Kızıl önce kadına baktı, ardından Kont'a. Kont ne düşündüğünü bilmemesine rağmen cesaretlendirici bir baş hareketi yaptığında Kızıl en son Korkuluk'a döndü ve daha önce hiç yapmadığı bir şey yaptı. Bir yaşayana dokundu. Ellerini, genç adamın dizlerine yerleştirdi. "Bak," dedi tüm samimiyetiyle. "Ölmek istiyorsun, bunu hala istiyor musun? Emin misin? Seni oyalayıp durdu, öyle değil mi? İşine yarıyordun çünkü." Burada Kont'un homurdandığını hayal meyal duydu. "Sana söz veriyorum, seni köklerin olduğu bir yere gömeceğim ve yeniden doğana dek başında bekleyeceğim. Şimdi lütfen, onu kurtar."
Korkuluk'un gözleri büyüdü. Destek alarak duvara daha da yanaşmaya çalıştı, sırtı sadece sertlik ile karşılaştı ve geri gidecek hiç yer yokken kendisini Kızıl'ın tutuşundan uzaklaştırmak istedi. "Yerine geçmemi mi istiyorsun?"
"Evet, gidip yerine geçmeni istiyorum senden.
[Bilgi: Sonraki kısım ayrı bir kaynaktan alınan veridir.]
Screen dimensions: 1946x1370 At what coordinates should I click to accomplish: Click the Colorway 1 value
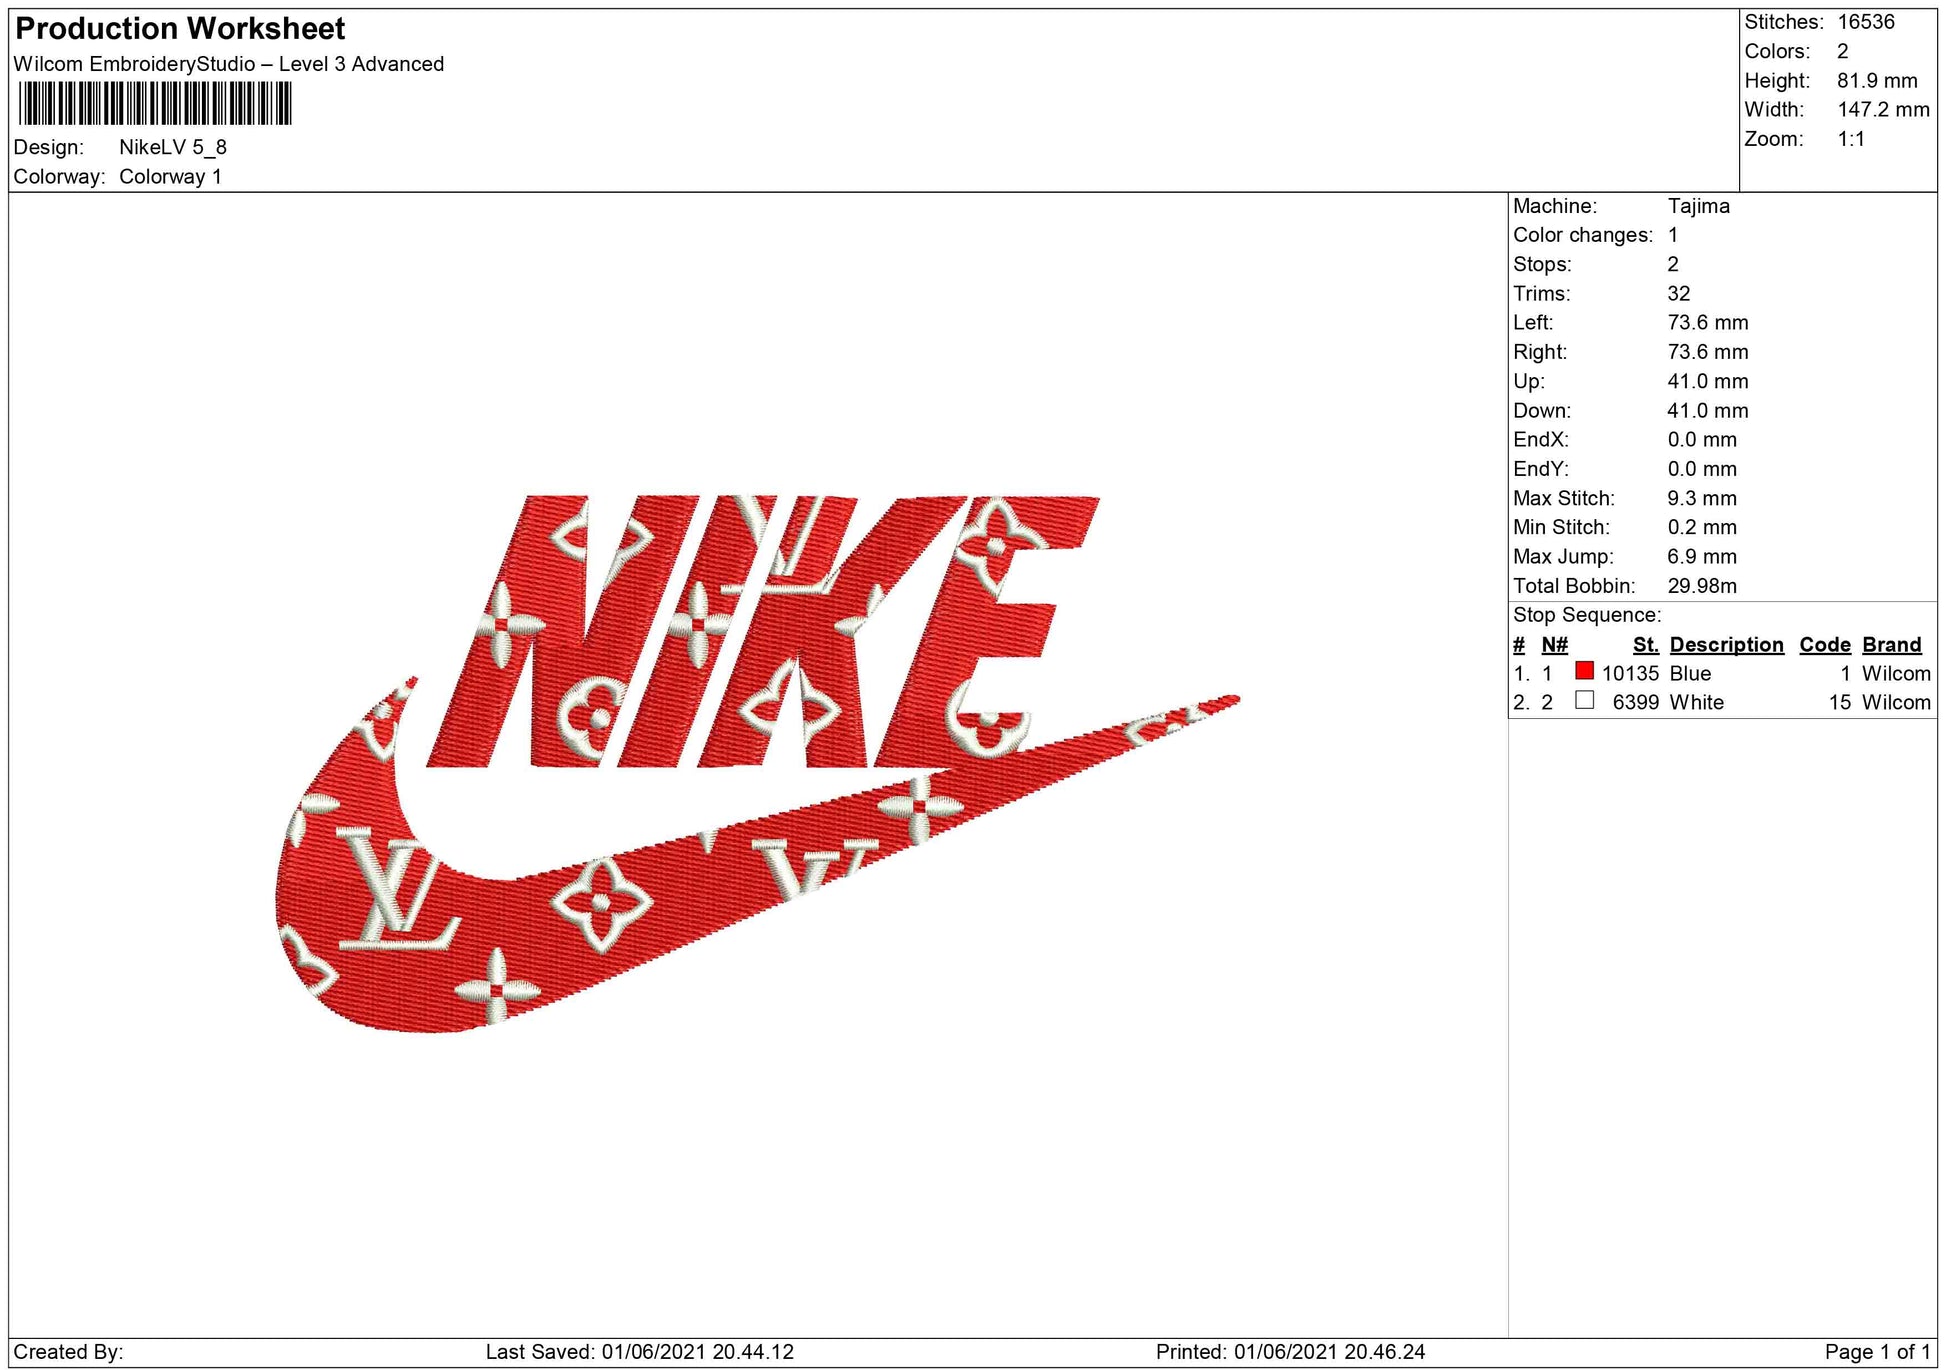point(170,177)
Nasıl olsa ölmek istemiyor muydun? Git ve onu kurtar. Gözlerinde görebiliyorum, bunu yaptığın için pişmansın, değil mi? Onu suçladığın için vicdan azabı duyuyorsun? Öyleyse lütfen."
"Tüm kasaba benden nefret eder," diye fısıldadı.
"Teknik olarak, hepsi ölü. Kasabadakilerin hiçbir şeyden haberi yok, bir kısmının dirileceğini de sanmıyorum. Yani, senden nefret edecek kimse kalmadı Korkuluk," dedi Kont. Lilyum sessizce onları izliyordu.
"Söz verir misin? Beni köklere gömeceğine söz verir misin?"
"Söz veriyorum."
Sessizlik. Kont'un bakışları Kızıl'ın yüzünden çekilmiyor, Lilyum bu hiç hoşuna gitmemiş gibi başını sallıyor.
"Neden onun da ölüp aranıza katılmasını istemiyorsun?" diyor Korkuluk. "Madem ölümden sonra dirilmiş bir hayat yaşıyorsun, neden onun ölmesini istemiyorsun?"
"Yaşasın istiyorum," diyor Kızıl gülümseyerek. "Bir çiçeğin vaktinden önce solup gitmesi beni hep üzmüştür."
Ve Kont'un ölü kalbi hayalet bir tekleme ile sarsılıyor. Bunu ona ben söylemiştim, diyor içinden. Hatırlıyor mu?
Ve gözleri buluştuğunda ve Kızıl kendisine gülümsediğinde hatırladığını anlıyor.